In previous investigations, adverse inflammatory response was found when gelatin microspheres where injected as a bone substitute in combination with injectable CPC after 4, 8 and 12 weeks implantation. Several reasons could contribute to this adverse effect of gelatin-CPC composites such as poor sterilization process or unwashed remainders of the cross linking agent glutaraldehyde (GA). The gelatin sterilization by ethylene oxide and the glycine washes performed to diminish unreacted GA prior to implantation in this study led into a good response of the bone tissue in the vicinity of the injected material Ethylene oxide was the sterilization method of choice due to the previously reported chain degradation and cross-linking effect of gamma radiation in gelatin-containing materials. Glycine washes were used as described before to reduce the unreacted GA which can be the cause adverse tissue reactions. The application of both combined treatments have successfully improve the CPC- gelatin bone interaction and new healthy bone formation can be seen in the implantation area.

Finally it needs to be emphasized that though GDL is a commonly used additive in food industry and it is applied in a variety of products such as milk, cheese or cookies among others, the use of GDL in biomedical applications has been also been investigated (i.e. alginate hydrogels for tissue engineering applications in which GDL is being used to control gelation rate, or as a part of cell-biomaterials constructs for regenerative medicine). After the here reported promising in vivo bone response, GDL emerges as a good CPC porogen candidate because of its fast degradability and subsequent rapid bone formation. Moreover CPC-GDL off the self availability where no complicated preparation protocols in order to fabricate 3D structures such as fibers or microspheres are required, the possibility of room temperature storage and low pricing in comparison to other materials commonly used as porogens such as PLGA or gelatin highlight GDL as a promising CPC porogen.

Conclusion

Injectable CPC with porogens of different nature (PLGA, gelatin and GDL) applied as bone substitute materials in femoral condyle bone defects in New Zealand White Rabbits demonstrated a significantly faster creation of CPC porosity, degradation and bone substitution for both CPC-GDL composites (CPC-10%GDL and CPC-30%GDL) compared to CPC-PLGA or CPC-gelatin after 2 weeks implantation. After 12 weeks implantation CPC- PLGA and CPC-10%GDL undergo complete degradation and replacement by bone tissue whereas significantly slower degradation occurs in CPC-30%GDL and CPC-gelatin

GDL emerges as a suitable CPC porogen when fast degradation and replacement of the material by newly formed bone is desired. Description of the Figures

Figure 1 : Liquid phase-dependent macroporosity in CPC-30%GDL samples.

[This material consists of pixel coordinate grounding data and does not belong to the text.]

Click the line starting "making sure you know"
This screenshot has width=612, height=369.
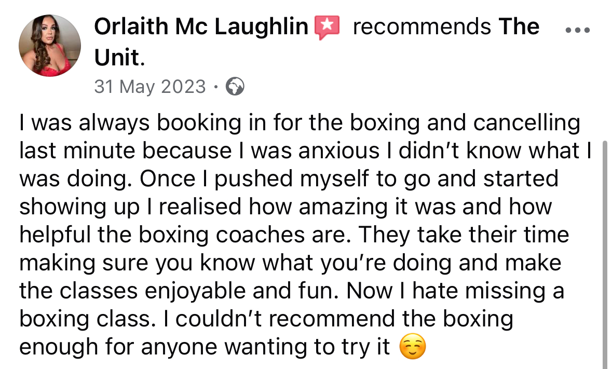point(290,263)
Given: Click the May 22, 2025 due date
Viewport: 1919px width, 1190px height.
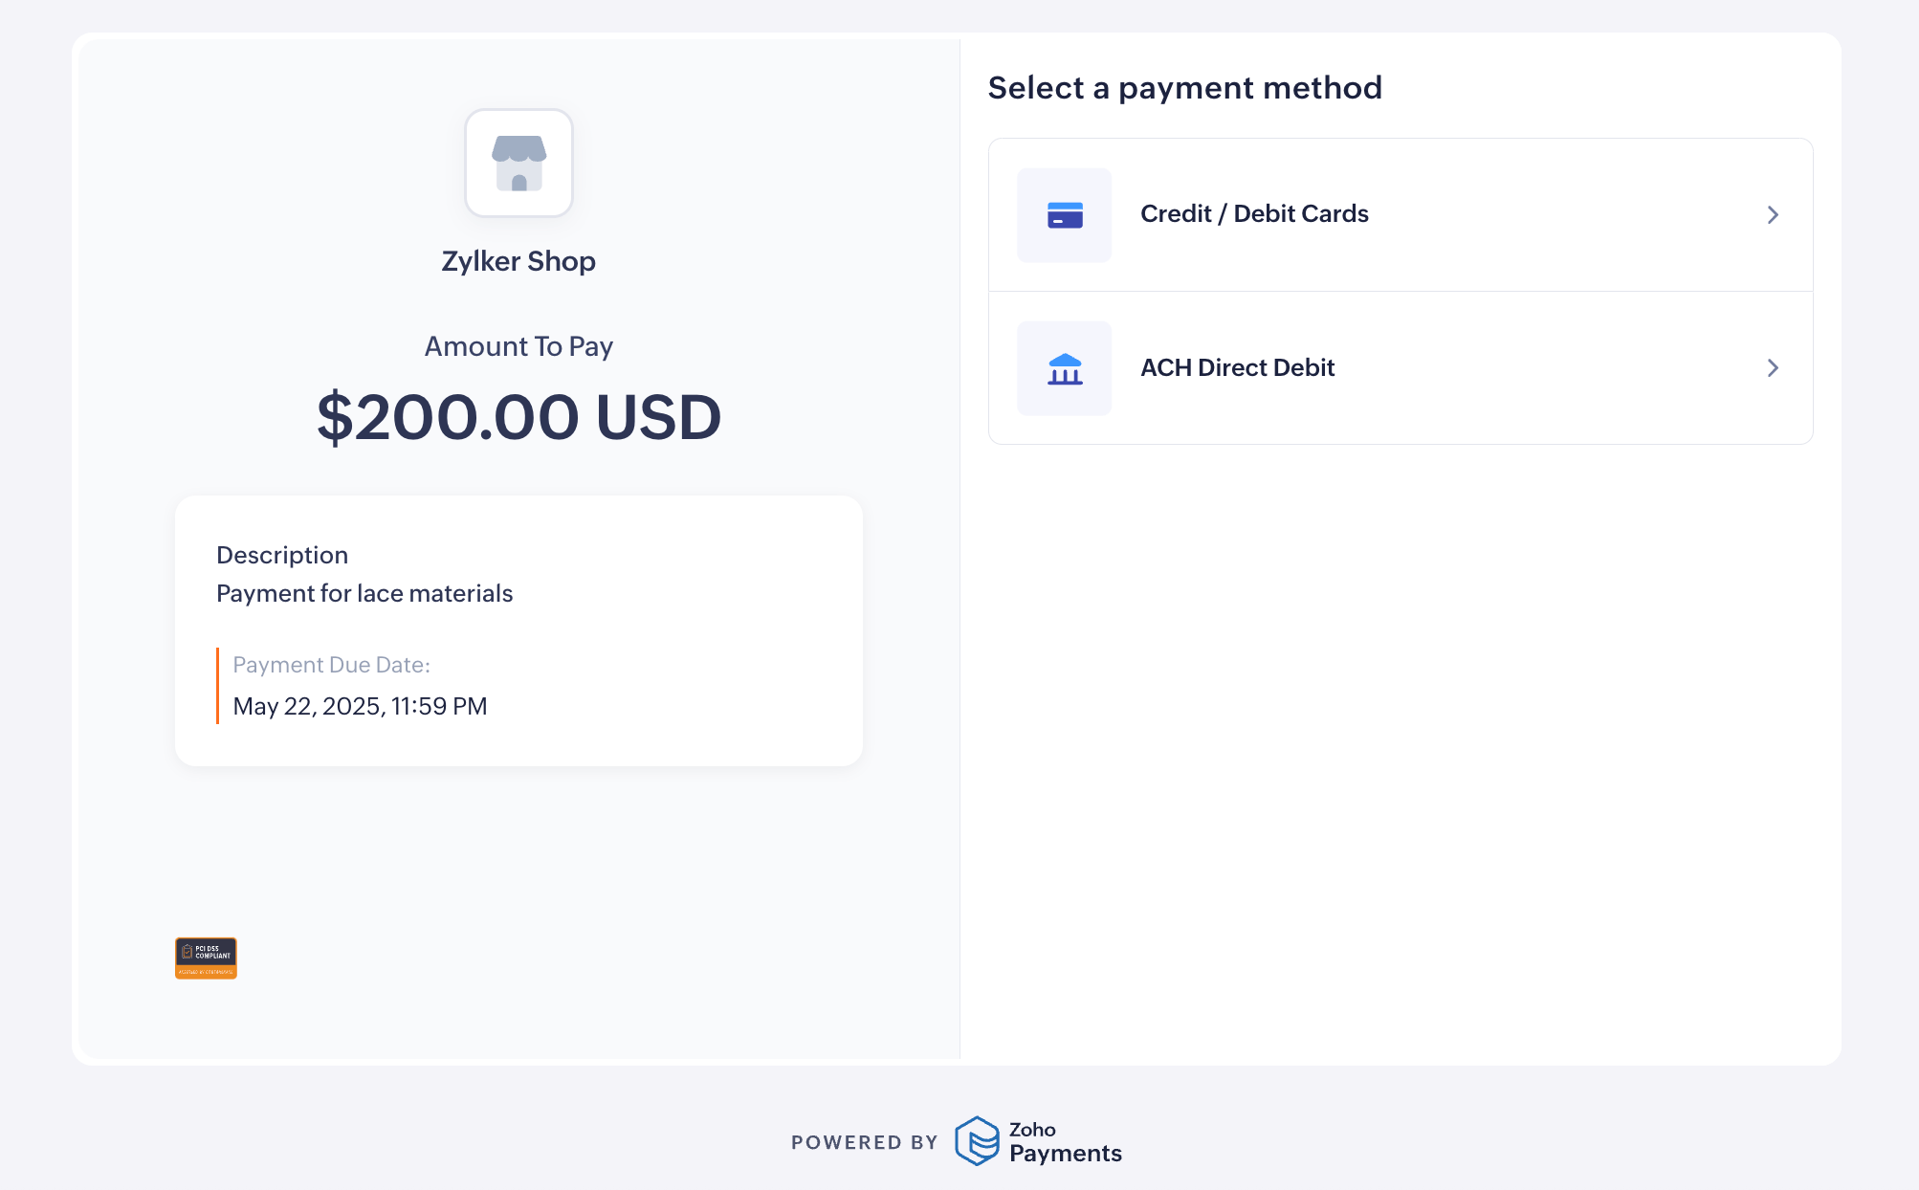Looking at the screenshot, I should [x=360, y=706].
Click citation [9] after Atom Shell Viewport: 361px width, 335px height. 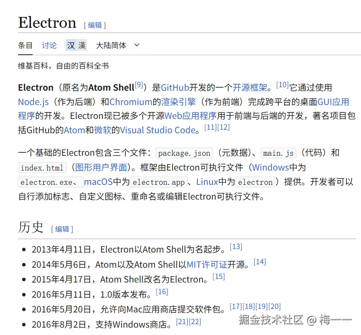[140, 84]
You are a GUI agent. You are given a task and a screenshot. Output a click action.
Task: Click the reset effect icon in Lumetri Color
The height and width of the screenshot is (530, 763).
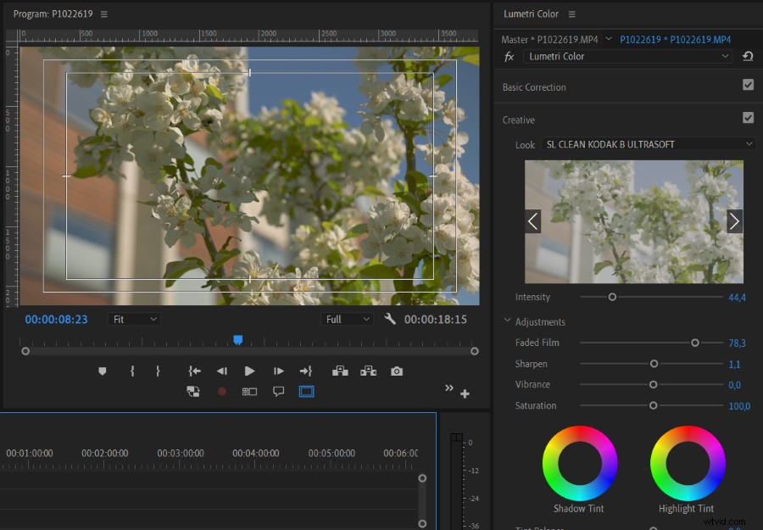(x=748, y=56)
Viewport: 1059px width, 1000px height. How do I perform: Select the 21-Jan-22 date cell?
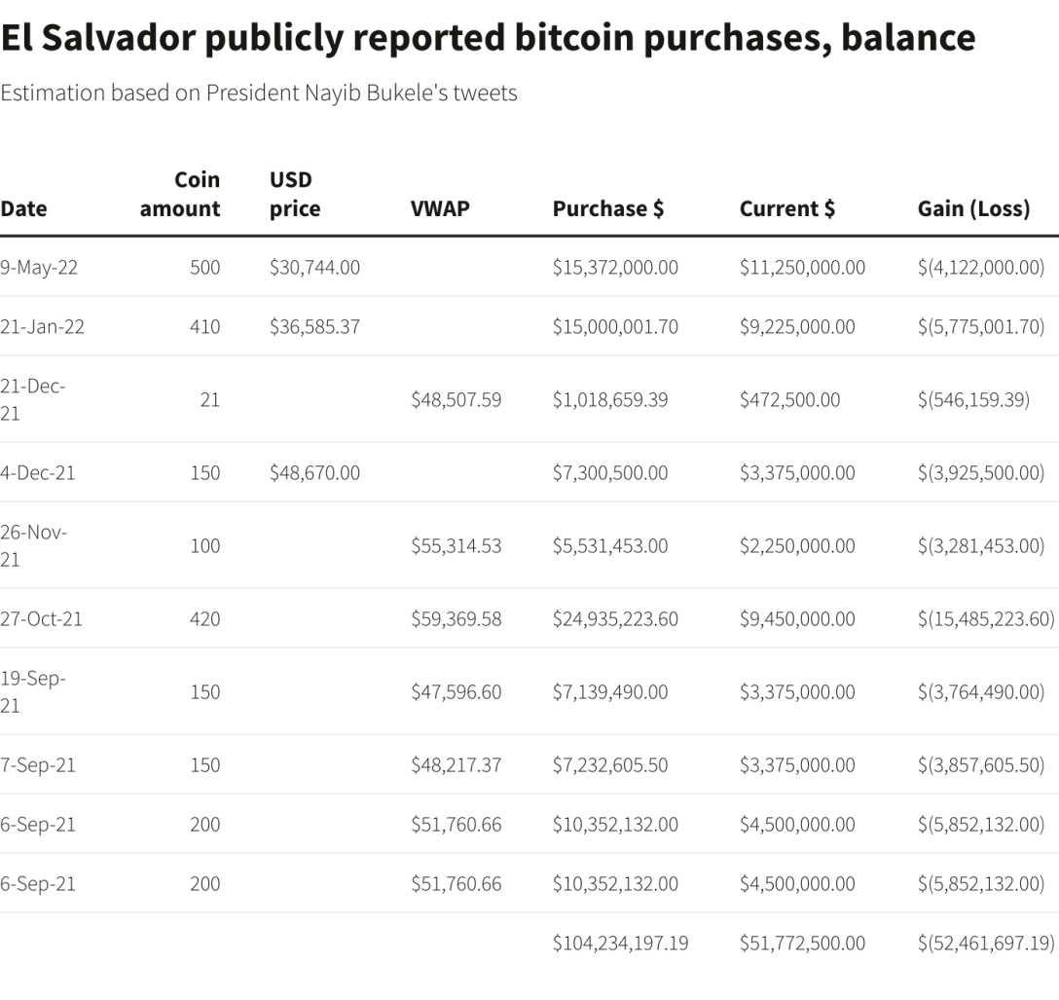click(x=42, y=327)
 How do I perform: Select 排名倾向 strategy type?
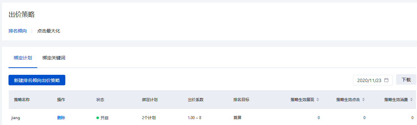[18, 31]
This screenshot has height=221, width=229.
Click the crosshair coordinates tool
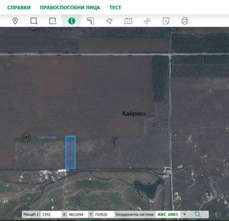[x=147, y=21]
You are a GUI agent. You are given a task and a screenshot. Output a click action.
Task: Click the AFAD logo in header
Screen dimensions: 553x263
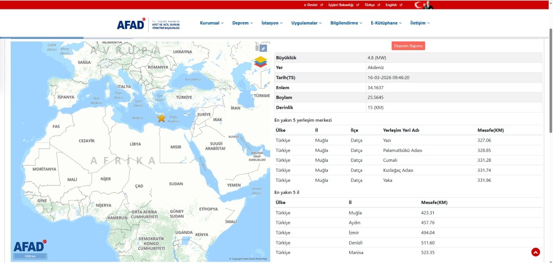[x=131, y=25]
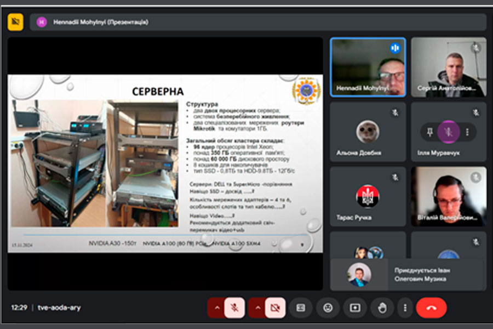493x329 pixels.
Task: Leave the call with the red button
Action: [x=431, y=308]
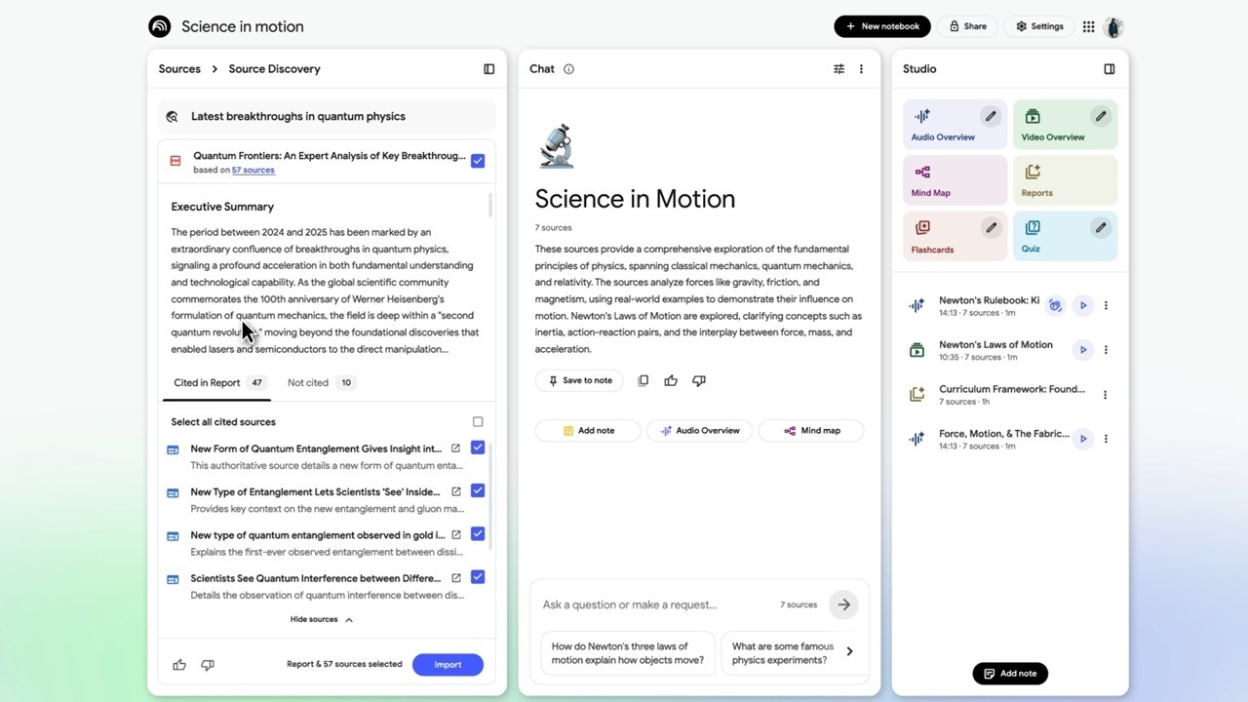Image resolution: width=1248 pixels, height=702 pixels.
Task: Uncheck the Quantum Frontiers report checkbox
Action: (x=478, y=161)
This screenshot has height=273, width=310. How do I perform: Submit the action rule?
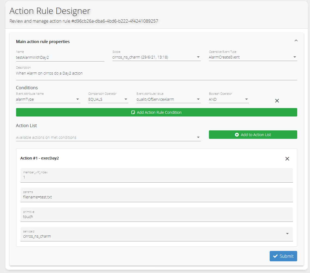pyautogui.click(x=283, y=256)
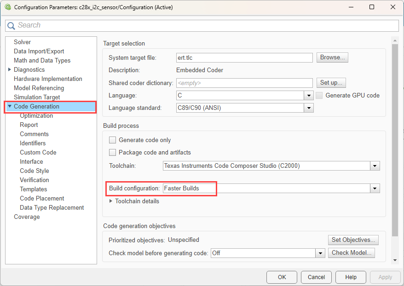Open the Language dropdown
This screenshot has height=286, width=404.
[x=309, y=96]
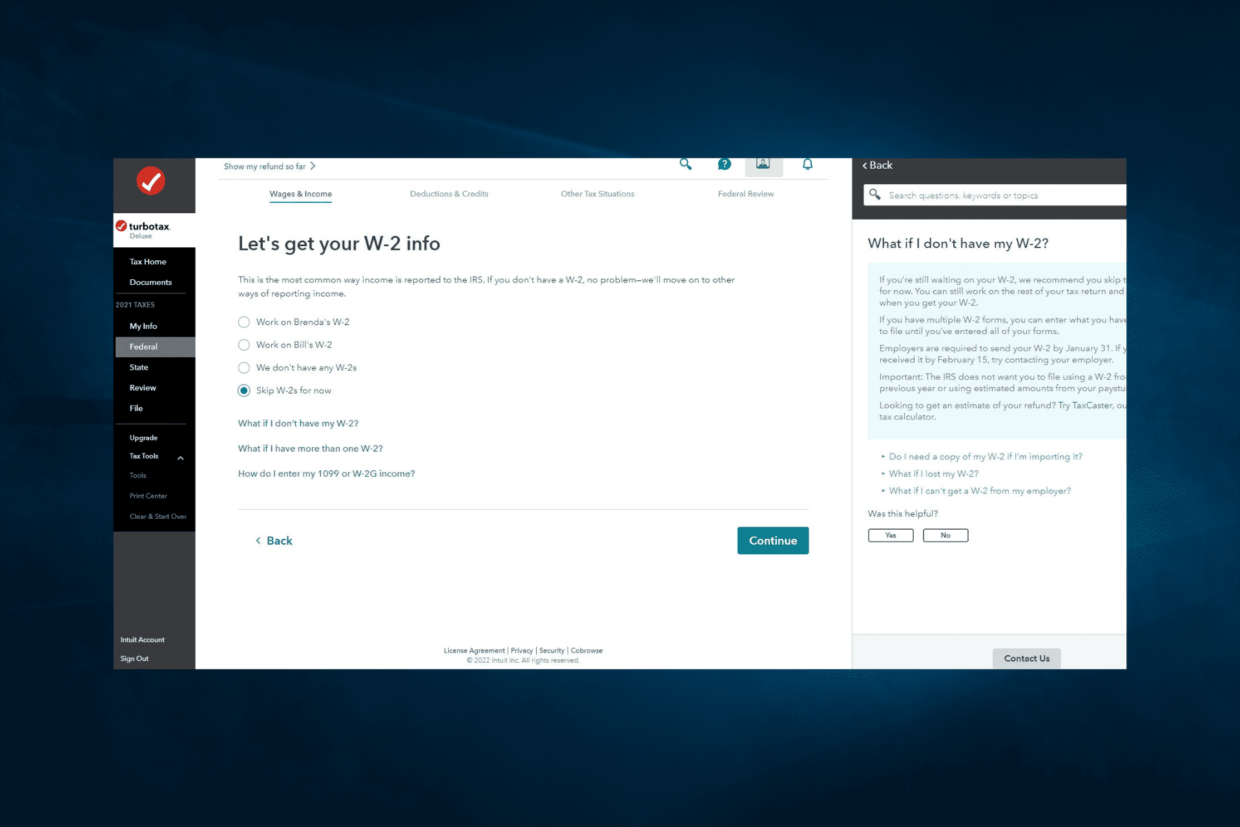
Task: Click the Continue button
Action: [x=772, y=540]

Figure 2: 4 mm circular ROI used for the histomorphometrical measurements.

Figure 3: SEM micrograph of GDL powder.

Figure 4: SEM micrographs of CPC-PLGA (A) CPC-gelatin (B) CPC-10%GDL (C) CPC-30%GDL (D) composites.

Figure 5: Gluconic acid detection by RP-HPLC.

Figure 6: X-ray diffraction (XRD) analyses of the calcium phosphate cement discs. The XRD powder patterns of (A) CPC-GDL, CPC after 3 days incubation in PBS, CPC-GDL after 3 days incubation in PBS and GDL. (*= GDL peaks; += hydroxyapatite peak; #= β-TCP peak).

Figure 7: Histological sections at 2 weeks implantation of CPC-PLGA (A) CPC-gelatin (B) CPC-10%GDL (C) CPC-30%GDL (D) composites.

Figure 8: Histological sections at 12 weeks implantation of CPC-PLGA (A) CPC-gelatin (B) CPC-10%GDL (C) CPC-30%GDL (D) composites, * = visible non dissolved GDL crystals.

Figure 9: Quantitative evaluation of bone formation: Bone formation in the defect area (ROI) in the four composite types after 2 and 12 weeks of implantation.

(a) significantly different compared to CPC-10%GDL

(b) significantly different compared to CPC-30%GDL (c) significantly different compared to CPC-PLGA

(d) significantly different compared to CPC-gelatin

Figure 10: Bone formation relative to a ROI filled with trabecular bone.